Перевод с английского Шаши Мартыновой
Редактор Максим Немцов
Оформление обложки и макет Андрея Бондаренко
© Шаши Мартынова, перевод, 2020
© Андрей Бондаренко, оформление, 2020
© “Фантом Пресс”, оформление, издание, 2021
У меня с самой собой уговор: по утрам о деньгах не думать. Так подросток старается не думать о сексе. О сексе тоже стараюсь не думать. И о Люке. И о смерти. Что означает – не думать о матери, она умерла в отпуске прошлой зимой. Много всякого, о чем нельзя думать, чтобы по утрам удавалось писать.
Адам, хозяин моего жилья, наблюдает, как я выгуливаю его пса. Возвращаюсь, а он в костюме и сверкающих ботинках, опирается на свой “бенц” на подъездной дорожке. По утрам ему нужна поддержка. Как и всем нам, видимо. Упивается контрастом между собой и мной, всклокоченной и в трениках.
Когда мы с собакой подходим, Адам говорит:
– Рано встала.
Я всегда рано встаю.
– Да и ты.
– Встреча с судьей в суде в семь ровно.
Обожай меня. Обожай меня. Обожай судью, в суде и семь ровно.
– Кто-то же должен это делать.
Не нравлюсь я себе рядом с Адамом. Он, по-моему, не хочет, чтоб я себе нравилась. Даю собаке протащить меня на несколько шагов мимо него – к белке, что протискивается сквозь рейки сбоку от здоровенного Адамова дома.
– Ну что, – говорит он, не желая отпускать меня слишком далеко, – как там роман?
Это слово он произносит так, будто его придумала лично я. Все еще опирается об автомобиль и поворачивает ко мне только голову, словно его поза слишком дорога ему и он не желает ее менять.

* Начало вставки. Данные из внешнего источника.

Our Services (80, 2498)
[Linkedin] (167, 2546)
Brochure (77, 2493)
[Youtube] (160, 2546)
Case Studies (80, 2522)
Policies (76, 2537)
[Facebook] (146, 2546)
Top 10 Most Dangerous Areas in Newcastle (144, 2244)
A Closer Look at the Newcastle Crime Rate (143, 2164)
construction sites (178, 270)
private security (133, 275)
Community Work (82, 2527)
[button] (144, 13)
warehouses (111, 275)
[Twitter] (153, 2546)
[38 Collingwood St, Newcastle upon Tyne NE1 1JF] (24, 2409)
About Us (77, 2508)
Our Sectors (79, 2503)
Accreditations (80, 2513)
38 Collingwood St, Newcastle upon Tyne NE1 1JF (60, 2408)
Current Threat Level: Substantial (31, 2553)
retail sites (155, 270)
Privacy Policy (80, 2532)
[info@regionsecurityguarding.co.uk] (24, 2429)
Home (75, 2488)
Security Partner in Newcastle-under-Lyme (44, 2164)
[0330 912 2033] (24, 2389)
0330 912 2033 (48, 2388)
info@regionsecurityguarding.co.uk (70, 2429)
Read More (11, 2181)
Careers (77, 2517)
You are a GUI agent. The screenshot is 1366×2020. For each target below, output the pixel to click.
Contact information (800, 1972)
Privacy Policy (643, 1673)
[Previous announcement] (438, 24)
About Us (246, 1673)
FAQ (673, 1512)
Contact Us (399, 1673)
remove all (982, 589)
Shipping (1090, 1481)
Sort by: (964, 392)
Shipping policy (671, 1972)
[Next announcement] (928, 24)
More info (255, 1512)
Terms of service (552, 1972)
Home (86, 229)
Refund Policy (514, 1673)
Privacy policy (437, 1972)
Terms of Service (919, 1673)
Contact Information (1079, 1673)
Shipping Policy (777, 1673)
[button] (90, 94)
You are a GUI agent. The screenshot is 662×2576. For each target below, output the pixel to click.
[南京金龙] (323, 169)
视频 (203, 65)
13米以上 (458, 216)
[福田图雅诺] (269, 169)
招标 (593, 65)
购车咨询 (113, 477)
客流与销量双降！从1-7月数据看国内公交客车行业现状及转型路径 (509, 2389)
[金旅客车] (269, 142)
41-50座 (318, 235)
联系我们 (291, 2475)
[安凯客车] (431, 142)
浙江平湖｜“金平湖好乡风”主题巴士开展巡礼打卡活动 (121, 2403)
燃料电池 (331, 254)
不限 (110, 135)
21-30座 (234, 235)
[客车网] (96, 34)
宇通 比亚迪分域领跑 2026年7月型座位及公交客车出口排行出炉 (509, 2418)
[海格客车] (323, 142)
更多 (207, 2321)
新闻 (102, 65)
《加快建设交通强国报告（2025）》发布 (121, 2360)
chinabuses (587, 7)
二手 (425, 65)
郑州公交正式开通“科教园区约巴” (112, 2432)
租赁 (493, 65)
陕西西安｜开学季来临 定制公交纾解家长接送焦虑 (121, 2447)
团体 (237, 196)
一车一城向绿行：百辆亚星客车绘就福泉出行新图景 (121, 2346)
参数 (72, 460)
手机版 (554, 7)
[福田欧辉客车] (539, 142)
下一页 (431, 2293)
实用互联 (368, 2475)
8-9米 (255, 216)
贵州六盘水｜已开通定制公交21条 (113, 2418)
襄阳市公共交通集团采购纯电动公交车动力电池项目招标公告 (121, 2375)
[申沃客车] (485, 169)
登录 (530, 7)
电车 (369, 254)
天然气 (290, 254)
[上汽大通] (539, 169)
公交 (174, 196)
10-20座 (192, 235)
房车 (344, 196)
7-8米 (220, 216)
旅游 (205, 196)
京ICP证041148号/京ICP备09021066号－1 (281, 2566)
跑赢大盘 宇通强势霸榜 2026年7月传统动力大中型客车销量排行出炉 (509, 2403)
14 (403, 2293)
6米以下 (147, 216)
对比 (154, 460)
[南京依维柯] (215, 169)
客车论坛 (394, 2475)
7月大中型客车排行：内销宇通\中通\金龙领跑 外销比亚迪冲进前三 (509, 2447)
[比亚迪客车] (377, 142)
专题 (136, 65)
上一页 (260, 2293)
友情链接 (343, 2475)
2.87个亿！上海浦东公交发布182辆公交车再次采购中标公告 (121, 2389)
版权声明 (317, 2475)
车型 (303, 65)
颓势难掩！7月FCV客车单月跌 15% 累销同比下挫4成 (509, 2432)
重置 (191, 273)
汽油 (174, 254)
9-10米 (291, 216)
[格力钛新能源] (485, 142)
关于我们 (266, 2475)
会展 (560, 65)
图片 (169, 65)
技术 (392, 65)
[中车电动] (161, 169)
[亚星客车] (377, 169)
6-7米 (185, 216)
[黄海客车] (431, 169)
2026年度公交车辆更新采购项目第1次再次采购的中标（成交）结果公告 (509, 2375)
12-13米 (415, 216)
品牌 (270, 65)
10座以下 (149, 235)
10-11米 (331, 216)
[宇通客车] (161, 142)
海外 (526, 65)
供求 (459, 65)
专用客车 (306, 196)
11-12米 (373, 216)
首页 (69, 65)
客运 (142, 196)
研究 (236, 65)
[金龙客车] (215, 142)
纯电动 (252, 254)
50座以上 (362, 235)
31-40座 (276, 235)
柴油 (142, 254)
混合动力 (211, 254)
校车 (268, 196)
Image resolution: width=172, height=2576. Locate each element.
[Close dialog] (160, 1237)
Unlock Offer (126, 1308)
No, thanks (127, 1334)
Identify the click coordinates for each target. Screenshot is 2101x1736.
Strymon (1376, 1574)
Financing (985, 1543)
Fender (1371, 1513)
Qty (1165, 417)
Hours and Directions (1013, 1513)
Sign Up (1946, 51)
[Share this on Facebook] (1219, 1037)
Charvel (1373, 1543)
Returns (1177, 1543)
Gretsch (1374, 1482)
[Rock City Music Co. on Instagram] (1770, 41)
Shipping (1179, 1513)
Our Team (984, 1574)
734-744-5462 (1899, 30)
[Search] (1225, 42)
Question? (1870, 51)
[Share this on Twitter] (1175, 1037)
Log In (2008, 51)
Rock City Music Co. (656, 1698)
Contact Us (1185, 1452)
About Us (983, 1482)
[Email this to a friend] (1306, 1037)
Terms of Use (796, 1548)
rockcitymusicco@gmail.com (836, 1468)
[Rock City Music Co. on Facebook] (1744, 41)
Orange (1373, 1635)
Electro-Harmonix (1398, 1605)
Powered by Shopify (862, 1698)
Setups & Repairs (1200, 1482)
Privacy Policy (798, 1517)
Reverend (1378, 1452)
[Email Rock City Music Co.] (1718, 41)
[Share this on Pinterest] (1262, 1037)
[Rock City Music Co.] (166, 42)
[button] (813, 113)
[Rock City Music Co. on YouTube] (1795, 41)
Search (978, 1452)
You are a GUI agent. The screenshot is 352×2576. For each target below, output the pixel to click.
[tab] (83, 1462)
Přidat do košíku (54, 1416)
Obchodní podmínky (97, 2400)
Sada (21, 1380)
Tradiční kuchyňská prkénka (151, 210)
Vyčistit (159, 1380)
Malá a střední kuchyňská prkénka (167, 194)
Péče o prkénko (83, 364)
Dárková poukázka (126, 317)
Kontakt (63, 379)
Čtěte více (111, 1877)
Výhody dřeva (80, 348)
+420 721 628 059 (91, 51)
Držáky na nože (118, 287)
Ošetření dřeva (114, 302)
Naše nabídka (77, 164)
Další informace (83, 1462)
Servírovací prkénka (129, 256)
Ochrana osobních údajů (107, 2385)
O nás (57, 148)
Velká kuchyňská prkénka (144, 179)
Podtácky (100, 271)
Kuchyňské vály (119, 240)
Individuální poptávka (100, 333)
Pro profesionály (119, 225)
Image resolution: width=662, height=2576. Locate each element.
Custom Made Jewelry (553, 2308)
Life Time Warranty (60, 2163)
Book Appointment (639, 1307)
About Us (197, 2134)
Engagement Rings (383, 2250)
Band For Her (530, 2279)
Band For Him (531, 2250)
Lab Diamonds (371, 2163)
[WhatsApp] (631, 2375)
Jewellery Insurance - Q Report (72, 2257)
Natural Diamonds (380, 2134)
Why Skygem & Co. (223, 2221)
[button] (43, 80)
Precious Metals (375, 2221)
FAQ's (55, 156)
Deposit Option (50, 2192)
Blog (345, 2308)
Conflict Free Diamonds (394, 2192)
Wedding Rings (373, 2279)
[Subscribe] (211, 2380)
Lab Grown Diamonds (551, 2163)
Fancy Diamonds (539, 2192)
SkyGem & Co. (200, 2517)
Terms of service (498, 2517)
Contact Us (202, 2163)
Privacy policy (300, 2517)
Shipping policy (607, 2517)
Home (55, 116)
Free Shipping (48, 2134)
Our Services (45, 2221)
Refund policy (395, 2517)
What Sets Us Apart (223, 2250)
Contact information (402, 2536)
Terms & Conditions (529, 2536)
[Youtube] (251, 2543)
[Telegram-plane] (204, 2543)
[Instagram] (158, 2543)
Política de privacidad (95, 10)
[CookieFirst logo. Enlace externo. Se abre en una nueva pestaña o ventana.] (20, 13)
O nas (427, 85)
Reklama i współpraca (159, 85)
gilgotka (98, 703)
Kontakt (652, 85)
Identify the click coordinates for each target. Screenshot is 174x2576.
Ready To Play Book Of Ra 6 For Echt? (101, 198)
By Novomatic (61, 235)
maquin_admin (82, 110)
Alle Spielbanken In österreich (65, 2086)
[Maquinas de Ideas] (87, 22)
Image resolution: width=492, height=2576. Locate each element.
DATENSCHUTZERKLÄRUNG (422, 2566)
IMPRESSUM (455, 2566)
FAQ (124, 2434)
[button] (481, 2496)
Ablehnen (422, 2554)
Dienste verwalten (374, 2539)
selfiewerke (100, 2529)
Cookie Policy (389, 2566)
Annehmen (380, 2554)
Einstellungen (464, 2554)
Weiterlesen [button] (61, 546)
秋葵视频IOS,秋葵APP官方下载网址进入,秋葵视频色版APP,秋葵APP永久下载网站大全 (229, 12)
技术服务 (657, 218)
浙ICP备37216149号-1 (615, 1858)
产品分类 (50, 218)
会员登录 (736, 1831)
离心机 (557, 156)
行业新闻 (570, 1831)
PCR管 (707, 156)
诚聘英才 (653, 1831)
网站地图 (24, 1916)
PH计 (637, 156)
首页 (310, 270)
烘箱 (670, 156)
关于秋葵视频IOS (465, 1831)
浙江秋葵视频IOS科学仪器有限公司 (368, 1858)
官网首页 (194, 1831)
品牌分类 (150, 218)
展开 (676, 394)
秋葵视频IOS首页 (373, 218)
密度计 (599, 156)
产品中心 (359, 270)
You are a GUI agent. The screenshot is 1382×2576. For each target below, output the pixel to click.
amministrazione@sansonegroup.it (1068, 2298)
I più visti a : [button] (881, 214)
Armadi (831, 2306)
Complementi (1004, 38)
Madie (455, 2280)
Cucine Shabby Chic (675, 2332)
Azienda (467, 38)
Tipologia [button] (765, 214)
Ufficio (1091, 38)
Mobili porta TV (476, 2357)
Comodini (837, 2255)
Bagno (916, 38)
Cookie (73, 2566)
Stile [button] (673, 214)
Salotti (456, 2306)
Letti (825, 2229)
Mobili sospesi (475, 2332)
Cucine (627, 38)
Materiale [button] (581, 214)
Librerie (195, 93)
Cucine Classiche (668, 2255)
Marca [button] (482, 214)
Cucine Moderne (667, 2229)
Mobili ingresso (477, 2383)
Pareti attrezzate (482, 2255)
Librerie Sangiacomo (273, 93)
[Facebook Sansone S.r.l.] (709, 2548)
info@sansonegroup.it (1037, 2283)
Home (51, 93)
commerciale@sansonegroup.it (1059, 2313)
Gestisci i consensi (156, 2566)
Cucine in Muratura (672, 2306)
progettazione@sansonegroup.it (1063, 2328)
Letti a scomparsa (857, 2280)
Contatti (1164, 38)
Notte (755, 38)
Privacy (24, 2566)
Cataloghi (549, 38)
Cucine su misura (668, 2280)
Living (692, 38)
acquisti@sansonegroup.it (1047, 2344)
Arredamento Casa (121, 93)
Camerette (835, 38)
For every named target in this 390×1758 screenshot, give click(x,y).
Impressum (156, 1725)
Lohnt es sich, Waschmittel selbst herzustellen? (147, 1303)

– С ним все хорошо. – У меня в груди начинается пчелиная возня. Несколько пчел ползет по руке с внутренней стороны. Один разговор способен испортить мне все утро. – Пора к нему возвращаться. Короткий день. Работаю двойную.
Втаскиваю пса на заднее крыльцо, отстегиваю поводок, пропихиваю животное в дверь и быстро ссыпаюсь по лестнице.
– Сколько страниц набежало?
– Пара сотен, наверное.
Не останавливаюсь. Уже на полпути к своей комнате сбоку от его гаража.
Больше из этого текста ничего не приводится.